• Text segment:
☆ ☆ ☆ ☆ ☆ ☆ ☆

Look
Before You Leap in North Korea
By Eric
Margolis
March 15,
2016 "Information
Clearing House"
- Happiness is having your very own atomic bomb.
This week we saw pictures of beaming North Korean
leader, Kim Jong-un, examining either a nuclear
model or maybe even the real warhead of a
miniaturized nuclear weapon.
Having a
nuclear warhead is not, however, enough to scare
your enemies and neighbors. You’ve got to have a
fast, reliable delivery system. On his last
birthday, a joyous Kim revealed what may be a
submarine-launched missile believed capable of
carrying a nuclear weapon.
Added to
Kim’s new intercontinental ballistic missile (which
may or may not work), the sub-launched strategic
missile gave the South Koreans, Japanese and
Americans apoplexy. China was not far behind in
blasting the impudent North Koreans.
Meanwhile,
a hugely provocative military exercise is underway,
involving 15,000 US troops, 300,000 South Koreans,
and an armada of US warplanes and warships. These
war games are an annual event that enrages North
Korea because they are obviously rehearsing an
invasion of the North, and the decapitation of its
leadership – namely Kim Jong-un.
Predictably, Kim threatened blood-curdling revenge
on the US and its “South Korean and Japanese
lackeys.” He ordered North Korea’s limited nuclear
forces onto red alert. Whether pure bluff or not
remained unknown. American generals claimed Kim’s
ICBM’s can now hit the US West Coast. But the
Pentagon also warned of Iraq’s non-existent weapons
of mass destruction.
What we are
really witnessing is North Asian Kabuki: a highly
stylized mock confrontation that pleases all sides.
It gives the US a perfect excuse to keep a powerful
garrison in South Korea and the region, and to add
reinforcements as part of President Barack Obama’s
“pivot to Asia.” China’s angry responses are to be
ignored.

☆ ☆ ☆ ☆ ☆ ☆ ☆

• Tasks:
1) Rewrite the North Korea article from "- Happiness is" up to and including "a nuclear weapon.", changing "birthday" to "anniversary".
2) Decide whether each statement agrees with the North Korea article, answering yes or no and quoting the words that settle it: (a) The military exercise involves 15,000 US troops. (b) China praised the North Koreans. (c) Kim ordered North Korea's nuclear forces onto red alert.
The material that comes next is separate from the North Korea article.

• Material provided:
☆ ☆ ☆ ☆ ☆ ☆ ☆

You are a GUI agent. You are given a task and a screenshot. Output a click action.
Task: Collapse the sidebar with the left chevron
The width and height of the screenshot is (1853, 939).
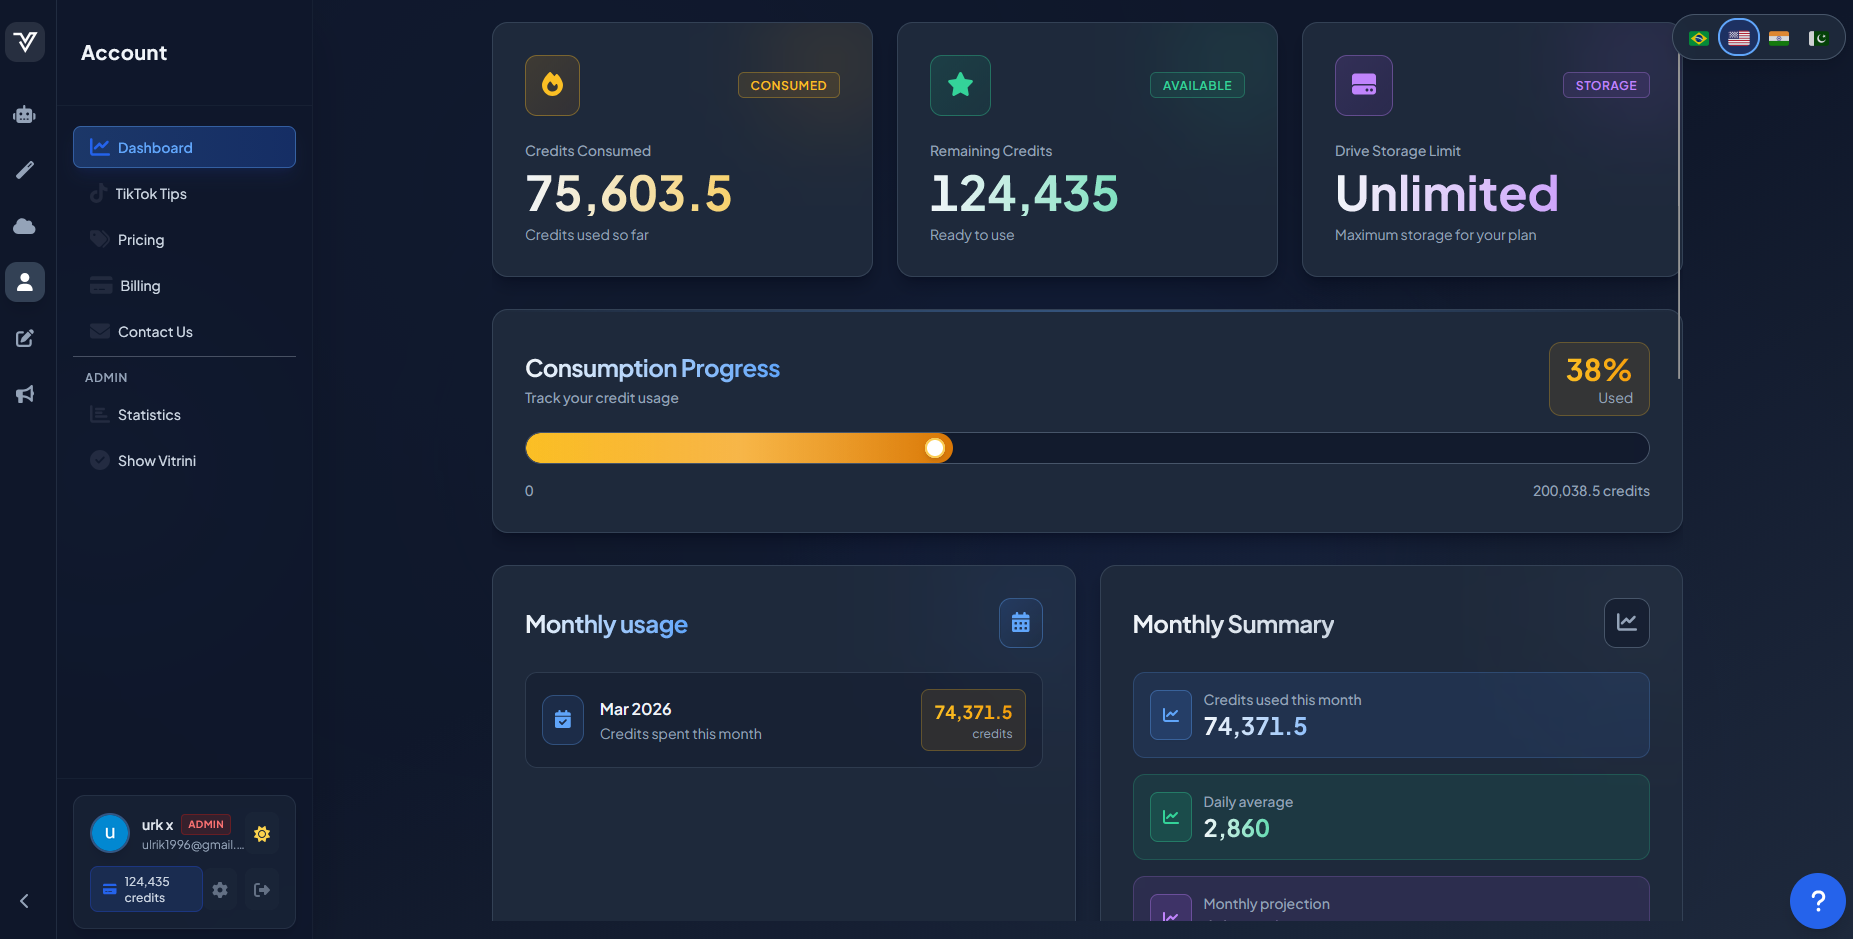(25, 901)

☆ ☆ ☆ ☆ ☆ ☆ ☆

• Response list:
1)
- Happiness is having your very own atomic bomb.
This week we saw pictures of beaming North Korean
leader, Kim Jong-un, examining either a nuclear
model or maybe even the real warhead of a
miniaturized nuclear weapon.
Having a
nuclear warhead is not, however, enough to scare
your enemies and neighbors. You’ve got to have a
fast, reliable delivery system. On his last
anniversary, a joyous Kim revealed what may be a
submarine-launched missile believed capable of
carrying a nuclear weapon.

2)
(a) Yes: "involving 15,000 US troops"
(b) No: "China was not far behind in blasting the impudent North Koreans."
(c) Yes: "He ordered North Korea’s limited nuclear forces onto red alert."